Léo Fourdrinier – Les historiens du futur – Site archéologique Lattara, Musée Henri Prades – 7° photo : Souffle De-Light
Celles et ceux qui connaissent le travail de Léo Fourdrinier ne seront pas surpris par sa démarche et la manière avec laquelle il a investi les espaces du musée. On se souvient notamment de « La lune dans un œil et le soleil dans l’autre », la superbe exposition personnelle qui avait conçu avec la complicité de Laureen Picault et Bertrand Riou pour l’inauguration du nouvel espace du CACN — Centre d’Art Contemporain de Nîmes en 2021. À l’occasion d’Art-o-rama 2023, il avait imaginé « Mas/seille : the limits of the Earth, at the end of Paradise », une proposition très cohérente autour de le figure de Janus qui lui avait valu le Prix de la collection Marval. Depuis sa participation remarquée la 16e Biennale d’art contemporain de Lyon en 2022, Léo Fourdrinier s’est affirmé comme un des artistes les plus intéressants de sa génération.
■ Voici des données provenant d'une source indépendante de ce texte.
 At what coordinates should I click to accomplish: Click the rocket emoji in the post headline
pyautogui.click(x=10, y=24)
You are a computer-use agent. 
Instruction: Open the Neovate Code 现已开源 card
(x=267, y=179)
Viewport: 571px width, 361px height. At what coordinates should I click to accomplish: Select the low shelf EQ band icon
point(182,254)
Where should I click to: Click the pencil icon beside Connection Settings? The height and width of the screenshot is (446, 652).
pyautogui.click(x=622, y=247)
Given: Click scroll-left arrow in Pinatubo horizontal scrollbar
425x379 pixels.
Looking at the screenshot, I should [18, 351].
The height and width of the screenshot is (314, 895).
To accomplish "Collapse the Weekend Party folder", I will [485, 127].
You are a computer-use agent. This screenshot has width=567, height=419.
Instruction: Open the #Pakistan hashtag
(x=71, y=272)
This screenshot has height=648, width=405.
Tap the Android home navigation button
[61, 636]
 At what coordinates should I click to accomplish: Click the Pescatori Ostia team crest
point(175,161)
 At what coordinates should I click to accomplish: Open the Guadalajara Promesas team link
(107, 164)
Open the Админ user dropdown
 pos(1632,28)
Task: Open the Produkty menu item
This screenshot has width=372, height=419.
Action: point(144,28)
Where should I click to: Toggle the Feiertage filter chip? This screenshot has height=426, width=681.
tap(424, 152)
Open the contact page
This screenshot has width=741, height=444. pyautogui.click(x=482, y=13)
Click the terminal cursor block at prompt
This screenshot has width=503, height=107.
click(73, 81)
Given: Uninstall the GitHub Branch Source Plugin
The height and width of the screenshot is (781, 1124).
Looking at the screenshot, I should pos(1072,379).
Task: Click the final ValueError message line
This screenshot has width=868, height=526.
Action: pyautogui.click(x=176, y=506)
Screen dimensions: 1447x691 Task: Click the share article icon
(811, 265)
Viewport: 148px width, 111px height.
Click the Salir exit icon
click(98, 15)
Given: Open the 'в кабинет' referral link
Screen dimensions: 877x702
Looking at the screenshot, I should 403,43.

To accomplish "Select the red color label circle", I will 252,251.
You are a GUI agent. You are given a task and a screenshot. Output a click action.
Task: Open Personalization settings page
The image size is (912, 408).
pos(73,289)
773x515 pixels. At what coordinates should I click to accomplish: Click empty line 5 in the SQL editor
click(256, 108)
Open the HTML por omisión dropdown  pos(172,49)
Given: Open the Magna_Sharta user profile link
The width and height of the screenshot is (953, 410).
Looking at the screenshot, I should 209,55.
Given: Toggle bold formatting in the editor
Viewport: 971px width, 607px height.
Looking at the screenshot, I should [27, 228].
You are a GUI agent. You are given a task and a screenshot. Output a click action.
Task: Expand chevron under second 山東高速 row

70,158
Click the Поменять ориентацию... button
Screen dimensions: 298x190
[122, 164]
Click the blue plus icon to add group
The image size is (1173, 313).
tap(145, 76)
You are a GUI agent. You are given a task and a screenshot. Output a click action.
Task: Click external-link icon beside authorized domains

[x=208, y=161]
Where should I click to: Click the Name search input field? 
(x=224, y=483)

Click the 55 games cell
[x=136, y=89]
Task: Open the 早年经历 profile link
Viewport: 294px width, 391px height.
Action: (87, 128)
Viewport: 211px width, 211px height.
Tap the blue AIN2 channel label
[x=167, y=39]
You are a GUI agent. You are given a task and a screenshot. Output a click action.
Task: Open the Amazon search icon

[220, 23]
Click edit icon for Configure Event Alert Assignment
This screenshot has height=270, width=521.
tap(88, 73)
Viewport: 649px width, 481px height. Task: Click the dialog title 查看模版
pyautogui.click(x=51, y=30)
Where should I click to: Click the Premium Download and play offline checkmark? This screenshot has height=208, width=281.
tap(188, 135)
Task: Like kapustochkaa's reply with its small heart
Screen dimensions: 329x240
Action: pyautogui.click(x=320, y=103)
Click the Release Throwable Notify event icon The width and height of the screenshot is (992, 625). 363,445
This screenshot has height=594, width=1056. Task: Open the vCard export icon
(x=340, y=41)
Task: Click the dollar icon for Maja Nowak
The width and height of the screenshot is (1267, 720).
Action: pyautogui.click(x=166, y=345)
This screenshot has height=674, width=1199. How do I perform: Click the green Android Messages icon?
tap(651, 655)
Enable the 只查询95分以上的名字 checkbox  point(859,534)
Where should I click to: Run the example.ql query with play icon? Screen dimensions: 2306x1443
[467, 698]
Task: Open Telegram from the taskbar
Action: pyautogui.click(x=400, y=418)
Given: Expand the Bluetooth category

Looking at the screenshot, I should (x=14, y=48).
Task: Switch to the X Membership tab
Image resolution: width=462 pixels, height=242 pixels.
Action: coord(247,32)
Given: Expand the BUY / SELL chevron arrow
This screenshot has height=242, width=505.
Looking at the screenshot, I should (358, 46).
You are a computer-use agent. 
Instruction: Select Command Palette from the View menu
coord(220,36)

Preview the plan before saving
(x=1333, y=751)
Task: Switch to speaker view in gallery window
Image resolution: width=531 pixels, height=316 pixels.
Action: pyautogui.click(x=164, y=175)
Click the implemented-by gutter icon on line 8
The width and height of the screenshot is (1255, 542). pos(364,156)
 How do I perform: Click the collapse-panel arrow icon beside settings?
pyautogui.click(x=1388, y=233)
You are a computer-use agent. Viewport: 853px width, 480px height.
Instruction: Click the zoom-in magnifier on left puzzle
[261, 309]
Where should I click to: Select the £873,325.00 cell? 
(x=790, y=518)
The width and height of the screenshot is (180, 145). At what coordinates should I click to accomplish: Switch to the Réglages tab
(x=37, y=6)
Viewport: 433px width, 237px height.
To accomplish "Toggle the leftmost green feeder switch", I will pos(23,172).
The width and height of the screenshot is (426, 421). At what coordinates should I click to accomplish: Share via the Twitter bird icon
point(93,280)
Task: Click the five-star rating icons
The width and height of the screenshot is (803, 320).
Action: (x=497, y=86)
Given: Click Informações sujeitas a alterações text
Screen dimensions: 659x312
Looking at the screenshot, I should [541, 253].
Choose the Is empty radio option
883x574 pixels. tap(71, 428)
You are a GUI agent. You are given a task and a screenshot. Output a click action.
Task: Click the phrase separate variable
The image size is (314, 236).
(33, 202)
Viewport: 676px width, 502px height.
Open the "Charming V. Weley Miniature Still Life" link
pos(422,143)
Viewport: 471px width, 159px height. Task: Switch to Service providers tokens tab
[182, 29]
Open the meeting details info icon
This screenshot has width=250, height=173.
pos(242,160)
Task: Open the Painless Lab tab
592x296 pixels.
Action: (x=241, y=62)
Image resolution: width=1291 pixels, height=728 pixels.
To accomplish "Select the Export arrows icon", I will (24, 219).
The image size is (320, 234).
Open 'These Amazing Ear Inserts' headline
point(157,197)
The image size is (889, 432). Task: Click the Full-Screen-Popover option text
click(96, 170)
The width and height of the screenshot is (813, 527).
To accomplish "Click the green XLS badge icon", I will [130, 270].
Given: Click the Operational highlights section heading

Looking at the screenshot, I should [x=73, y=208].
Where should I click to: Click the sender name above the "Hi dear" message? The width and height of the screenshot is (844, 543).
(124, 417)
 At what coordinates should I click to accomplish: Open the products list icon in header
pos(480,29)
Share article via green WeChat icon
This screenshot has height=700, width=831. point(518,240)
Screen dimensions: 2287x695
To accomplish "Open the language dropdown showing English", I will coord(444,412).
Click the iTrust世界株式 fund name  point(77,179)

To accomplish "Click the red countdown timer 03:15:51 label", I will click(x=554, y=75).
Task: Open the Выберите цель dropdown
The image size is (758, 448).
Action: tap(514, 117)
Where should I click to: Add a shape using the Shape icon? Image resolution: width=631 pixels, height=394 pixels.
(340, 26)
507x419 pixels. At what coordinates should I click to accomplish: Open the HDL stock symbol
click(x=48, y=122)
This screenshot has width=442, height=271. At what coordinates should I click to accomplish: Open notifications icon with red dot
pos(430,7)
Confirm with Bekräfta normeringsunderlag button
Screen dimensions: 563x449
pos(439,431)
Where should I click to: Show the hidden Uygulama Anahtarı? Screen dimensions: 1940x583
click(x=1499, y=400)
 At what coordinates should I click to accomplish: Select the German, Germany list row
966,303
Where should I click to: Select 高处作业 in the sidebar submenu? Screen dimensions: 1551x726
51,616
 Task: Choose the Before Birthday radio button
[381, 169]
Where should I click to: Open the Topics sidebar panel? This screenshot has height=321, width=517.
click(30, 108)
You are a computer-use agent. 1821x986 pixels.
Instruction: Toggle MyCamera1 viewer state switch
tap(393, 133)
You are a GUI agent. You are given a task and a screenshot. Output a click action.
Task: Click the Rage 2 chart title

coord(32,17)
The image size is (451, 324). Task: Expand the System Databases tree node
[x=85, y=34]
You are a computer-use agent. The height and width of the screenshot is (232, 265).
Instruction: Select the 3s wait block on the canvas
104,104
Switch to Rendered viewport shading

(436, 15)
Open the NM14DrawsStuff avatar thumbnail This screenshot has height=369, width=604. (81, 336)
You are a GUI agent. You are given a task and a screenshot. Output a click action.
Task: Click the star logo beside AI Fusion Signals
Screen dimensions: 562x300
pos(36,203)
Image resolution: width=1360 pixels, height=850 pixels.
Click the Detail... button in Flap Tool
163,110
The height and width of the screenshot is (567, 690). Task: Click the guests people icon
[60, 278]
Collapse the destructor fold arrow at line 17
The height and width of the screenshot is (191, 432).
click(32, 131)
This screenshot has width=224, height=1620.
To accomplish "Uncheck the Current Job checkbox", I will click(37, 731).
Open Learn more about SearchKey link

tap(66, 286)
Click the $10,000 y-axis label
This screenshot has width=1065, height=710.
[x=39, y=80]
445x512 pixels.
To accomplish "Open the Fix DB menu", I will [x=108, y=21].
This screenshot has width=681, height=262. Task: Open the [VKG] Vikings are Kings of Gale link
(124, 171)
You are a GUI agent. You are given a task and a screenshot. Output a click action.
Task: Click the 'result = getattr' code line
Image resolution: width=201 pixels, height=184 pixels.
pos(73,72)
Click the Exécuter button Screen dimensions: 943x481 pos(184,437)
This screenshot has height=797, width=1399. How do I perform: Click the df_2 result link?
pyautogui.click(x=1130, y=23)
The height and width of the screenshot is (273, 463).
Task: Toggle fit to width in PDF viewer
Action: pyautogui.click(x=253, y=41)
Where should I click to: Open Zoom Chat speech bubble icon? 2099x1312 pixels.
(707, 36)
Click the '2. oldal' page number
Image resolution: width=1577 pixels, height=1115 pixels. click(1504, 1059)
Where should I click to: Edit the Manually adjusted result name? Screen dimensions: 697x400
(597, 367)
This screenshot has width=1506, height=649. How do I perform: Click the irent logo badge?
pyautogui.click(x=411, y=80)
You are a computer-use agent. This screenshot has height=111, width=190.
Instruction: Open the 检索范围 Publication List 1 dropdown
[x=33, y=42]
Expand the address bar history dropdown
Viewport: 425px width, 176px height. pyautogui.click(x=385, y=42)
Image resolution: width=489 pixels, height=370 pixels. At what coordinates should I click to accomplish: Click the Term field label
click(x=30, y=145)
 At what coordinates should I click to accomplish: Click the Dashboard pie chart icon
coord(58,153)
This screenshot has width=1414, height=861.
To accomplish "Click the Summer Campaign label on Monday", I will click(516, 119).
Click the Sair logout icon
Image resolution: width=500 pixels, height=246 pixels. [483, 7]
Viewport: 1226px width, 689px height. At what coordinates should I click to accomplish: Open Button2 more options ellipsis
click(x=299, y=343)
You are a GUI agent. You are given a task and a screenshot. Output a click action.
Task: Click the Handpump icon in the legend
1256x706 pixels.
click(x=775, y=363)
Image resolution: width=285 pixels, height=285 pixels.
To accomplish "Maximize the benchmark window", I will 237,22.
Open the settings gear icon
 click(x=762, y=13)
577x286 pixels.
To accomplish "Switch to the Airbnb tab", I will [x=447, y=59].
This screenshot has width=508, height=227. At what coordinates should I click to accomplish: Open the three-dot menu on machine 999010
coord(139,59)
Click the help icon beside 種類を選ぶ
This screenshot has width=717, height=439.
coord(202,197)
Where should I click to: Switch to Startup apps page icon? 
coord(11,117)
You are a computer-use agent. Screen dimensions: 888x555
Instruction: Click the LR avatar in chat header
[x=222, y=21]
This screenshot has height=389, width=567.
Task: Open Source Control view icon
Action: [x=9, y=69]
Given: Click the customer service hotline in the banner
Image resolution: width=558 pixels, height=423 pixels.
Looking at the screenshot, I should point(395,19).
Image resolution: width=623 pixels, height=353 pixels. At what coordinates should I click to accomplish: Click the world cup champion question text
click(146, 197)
Le projet « Les historiens du futur » répond à une invitation conjointe de Diane Dusseaux, conservatrice du patrimoine et directrice du musée Henri Prades, et du MO.CO. Montpellier Contemporain. Il fait suite aux propositions qu’avait faites dans le cadre de ce dispositif Tiphaine Calmettes (2023), Aïcha Snoussi (2022), Raphaël Barontini (2021), Gaëlle Choisne (2020), Benoît Maire (2019) et Raphaël Zarka (2018). On se souvient également des expositions conçues pour Lattara par Arnaud Vasseux en 2017 et par Jean Denant en 2016 qui ont été les enseignants de Léo Fourdrinier aux Beaux-Arts de Nîmes…
Ci-dessous, quelques regards photographiques sur le parcours de l’exposition, accompagné des commentaires de Léo Fourdrinier enregistrés lors de notre conversation. On reproduit également le texte de présentation de son projet.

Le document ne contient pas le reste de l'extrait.